» **WORK TO COMPLETE**:
All that is wanted is the exact lines from the one with "Click the zoom out minus button" through the last line of the entries, with both ends kept and every picture left out.

Start of RECORDS TO PROCESS

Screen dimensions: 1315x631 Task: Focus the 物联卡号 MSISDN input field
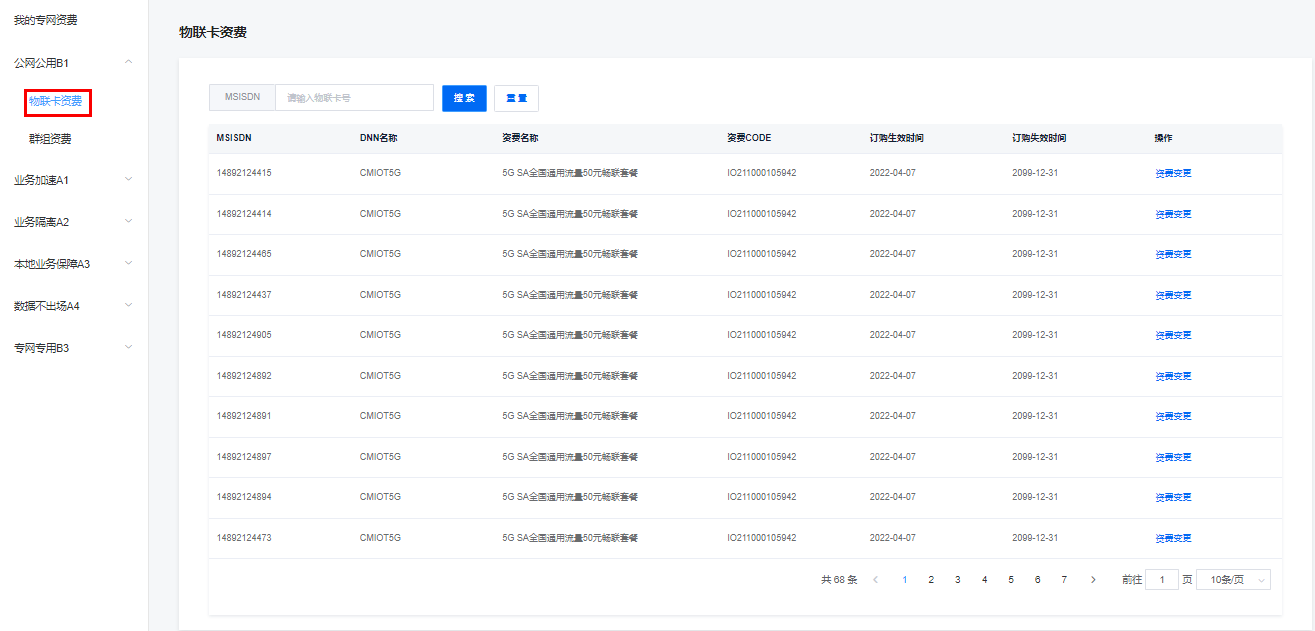[x=354, y=98]
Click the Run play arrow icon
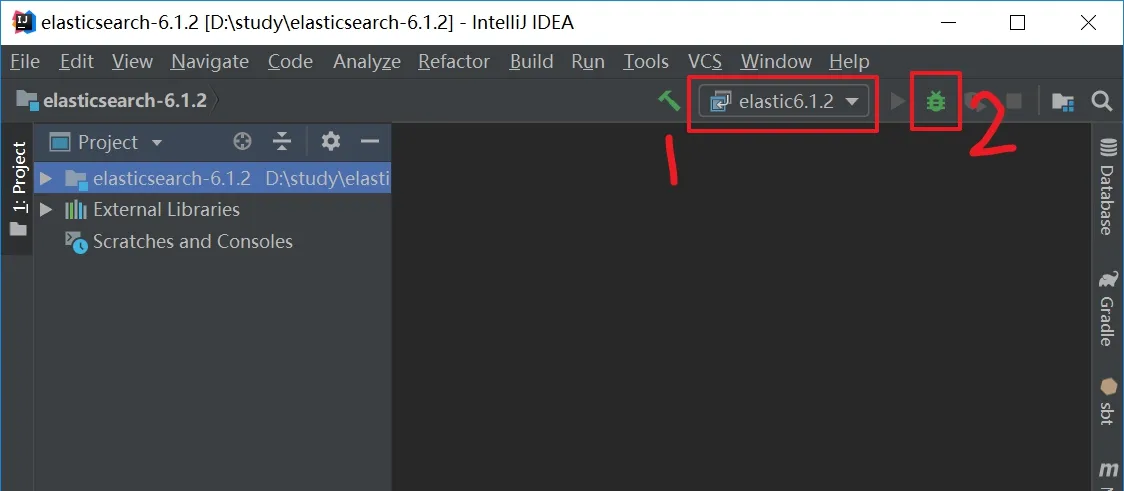The height and width of the screenshot is (491, 1124). click(x=897, y=101)
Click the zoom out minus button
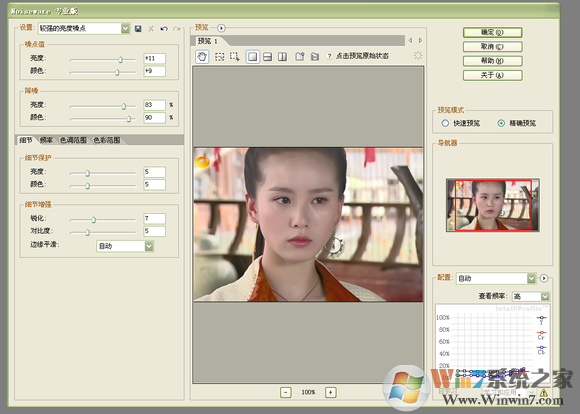580x414 pixels. pos(286,392)
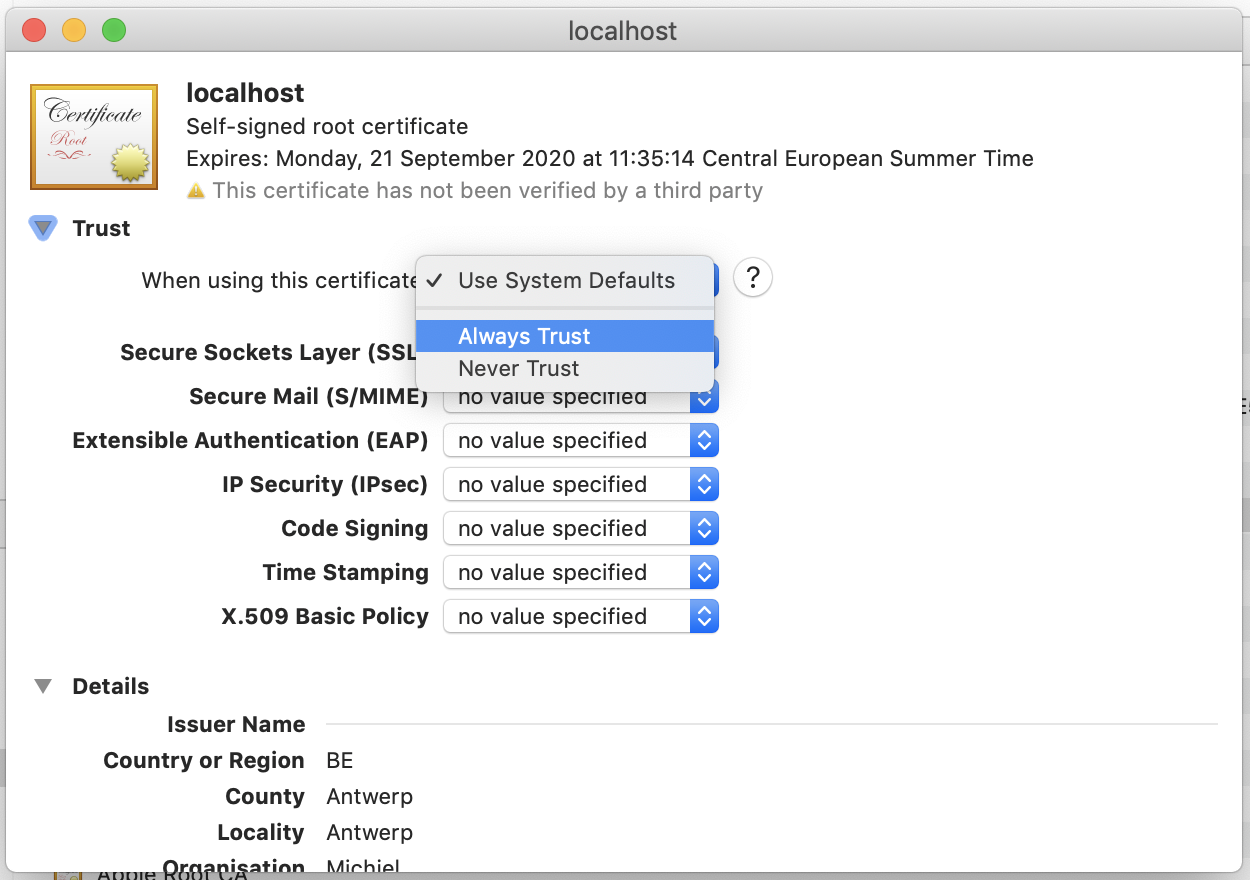This screenshot has width=1250, height=880.
Task: Pick Use System Defaults option
Action: [x=564, y=280]
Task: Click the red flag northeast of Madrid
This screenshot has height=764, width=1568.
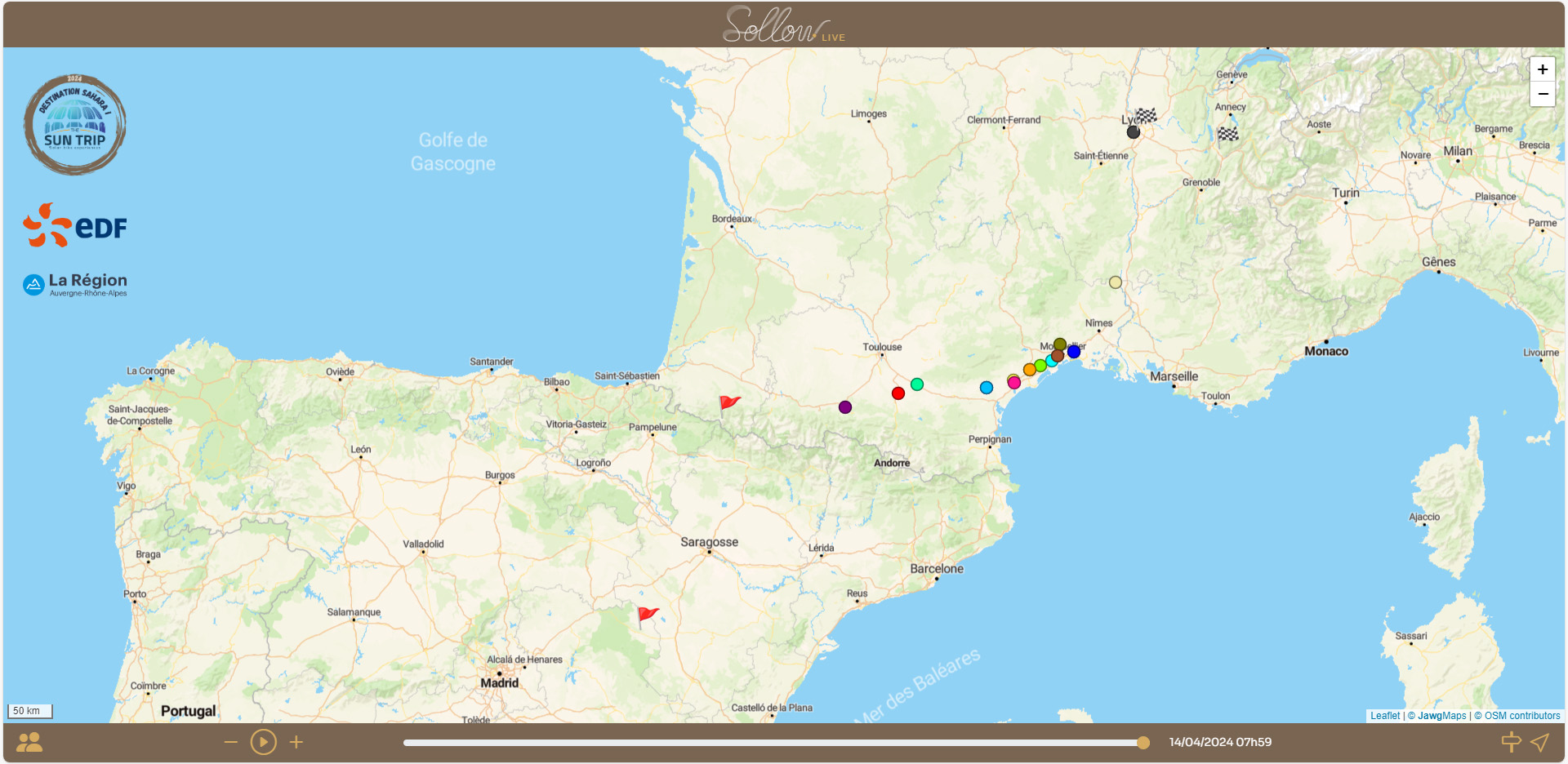Action: (647, 615)
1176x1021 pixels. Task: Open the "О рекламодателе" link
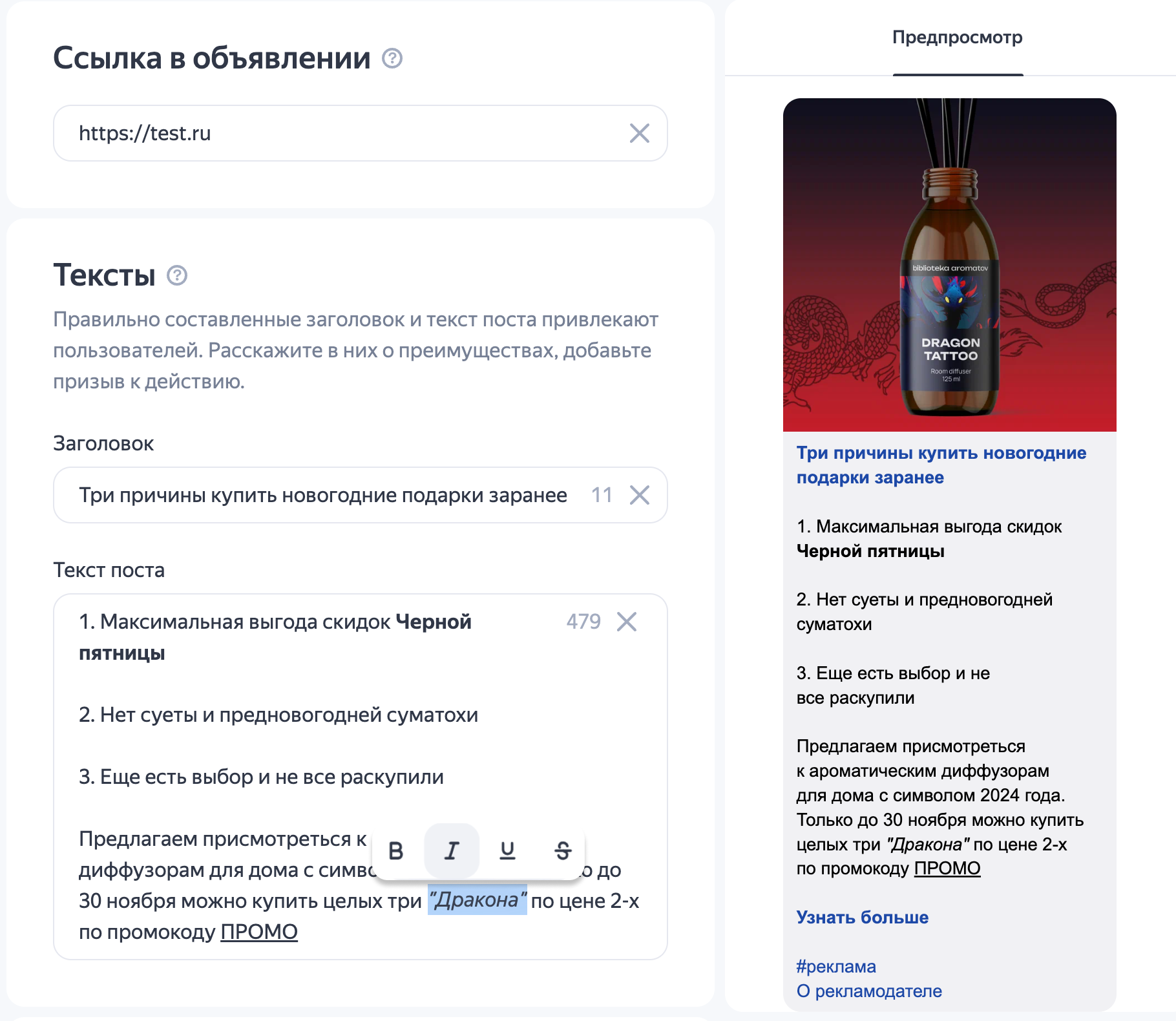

End of RECORDS TO PROCESS

» **RESULT**:
Click the zoom out minus button
580x414 pixels. pos(286,392)
This screenshot has width=1250, height=880.
Task: Pick Use System Defaults option
Action: [x=564, y=280]
Task: Click the red flag northeast of Madrid
This screenshot has height=764, width=1568.
Action: (647, 615)
1176x1021 pixels. Task: Open the "О рекламодателе" link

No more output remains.